**YOUR OBJECTIVE:** Nothing but the pictures is dropped; write out all the remaining data below exactly.

(Stored dataset items)
------------------------------------

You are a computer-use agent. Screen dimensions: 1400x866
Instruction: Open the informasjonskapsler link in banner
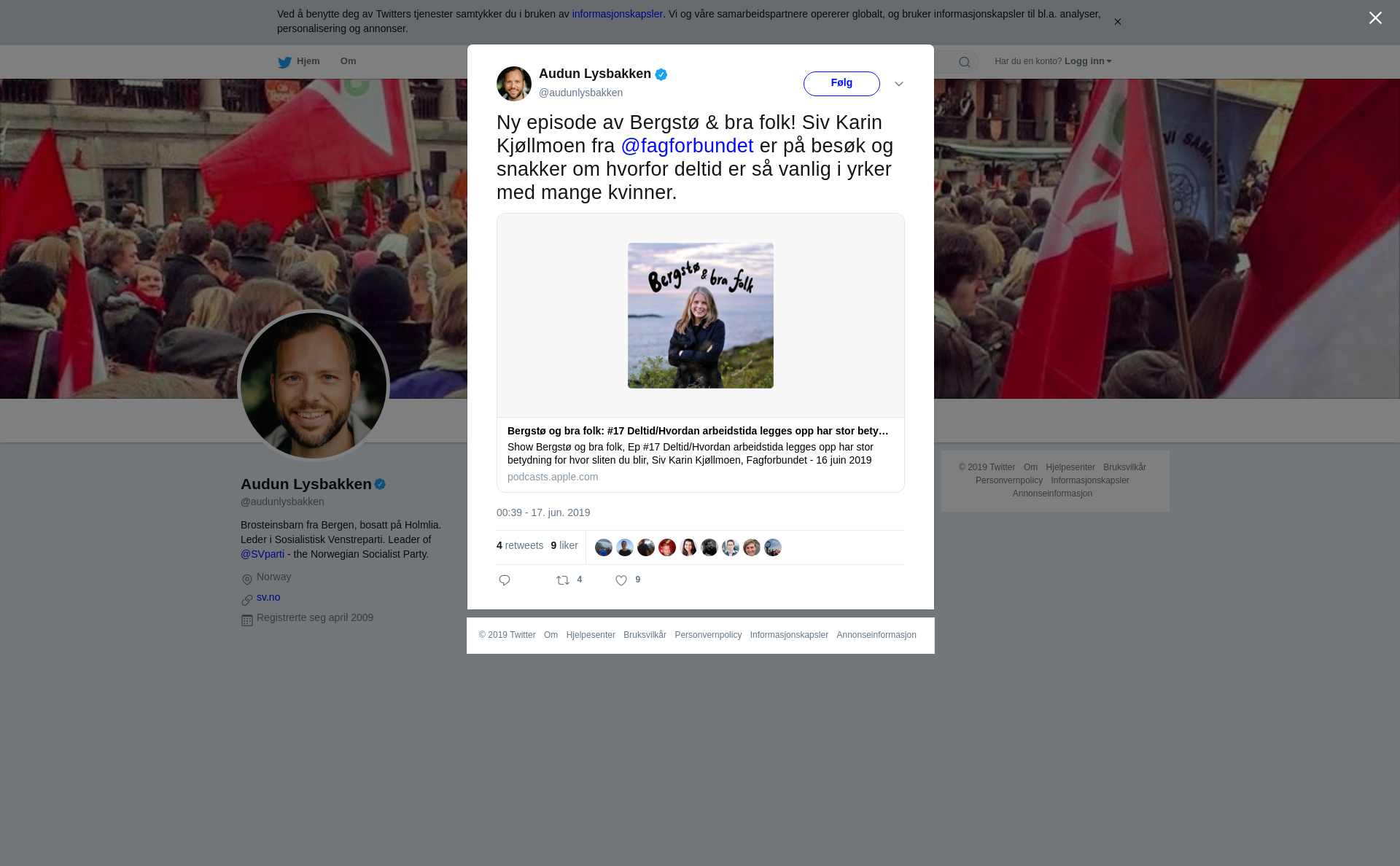tap(617, 14)
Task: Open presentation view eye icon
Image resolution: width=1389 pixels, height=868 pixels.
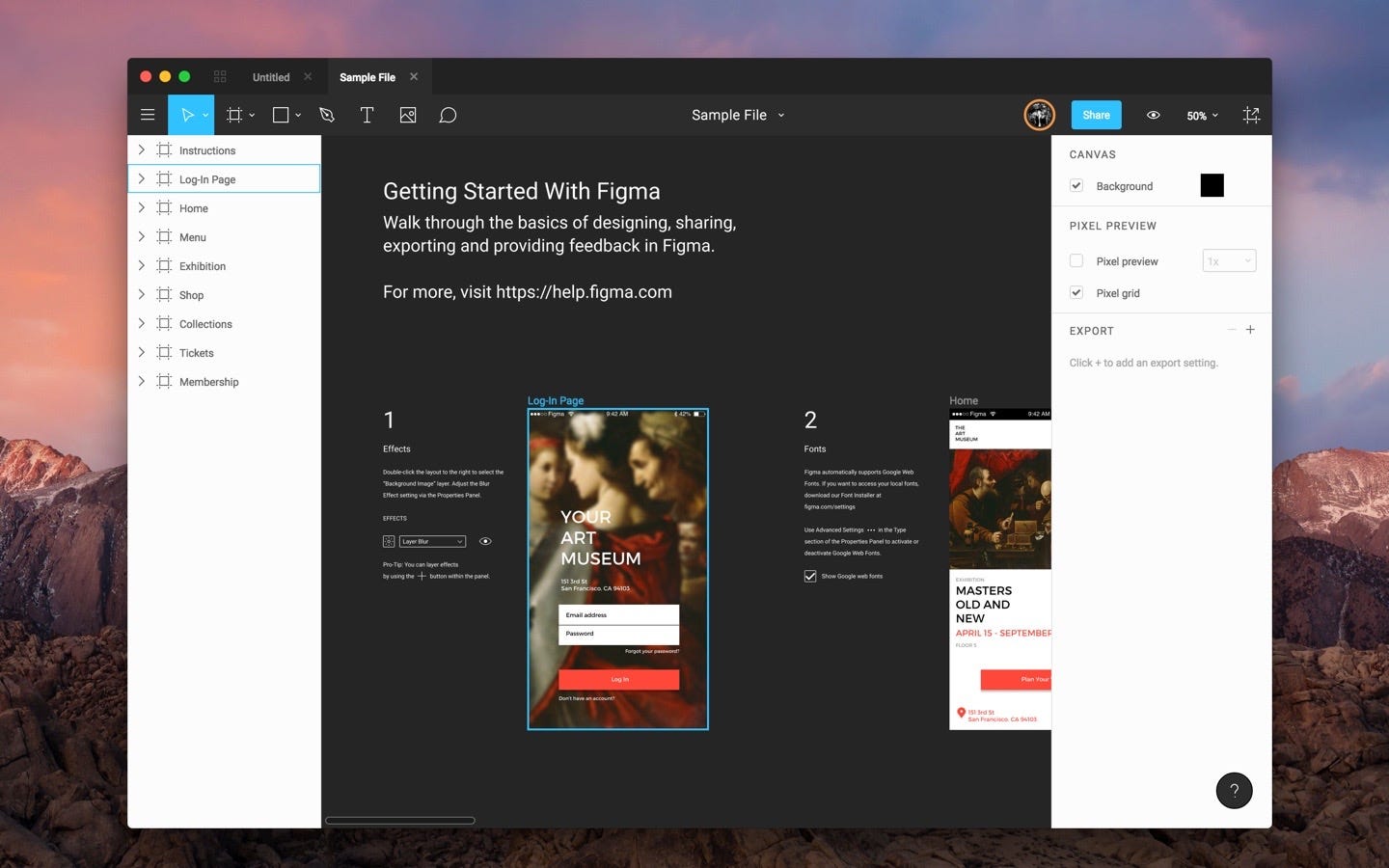Action: [x=1153, y=115]
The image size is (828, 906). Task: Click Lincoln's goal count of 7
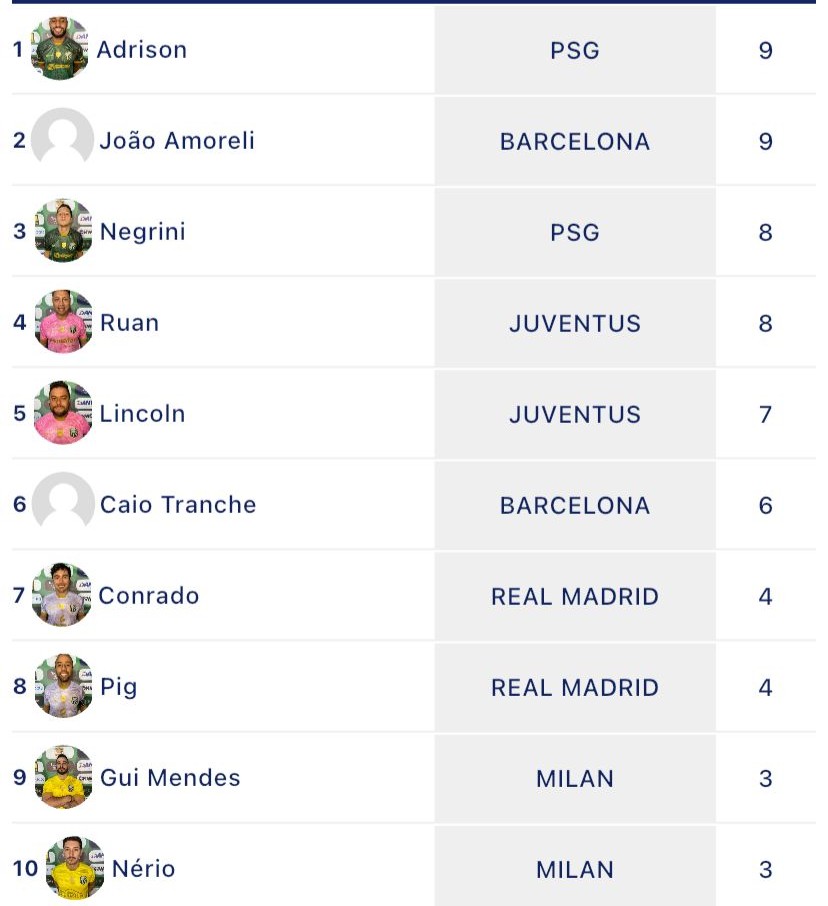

------------------------------------

**EXPECTED ANSWER:**
You are a computer-use agent. Screen dimensions: 1400x866
Instruction: Open the informasjonskapsler link in banner
tap(617, 14)
Task: Open presentation view eye icon
Image resolution: width=1389 pixels, height=868 pixels.
Action: [x=1153, y=115]
The image size is (828, 906). Task: Click Lincoln's goal count of 7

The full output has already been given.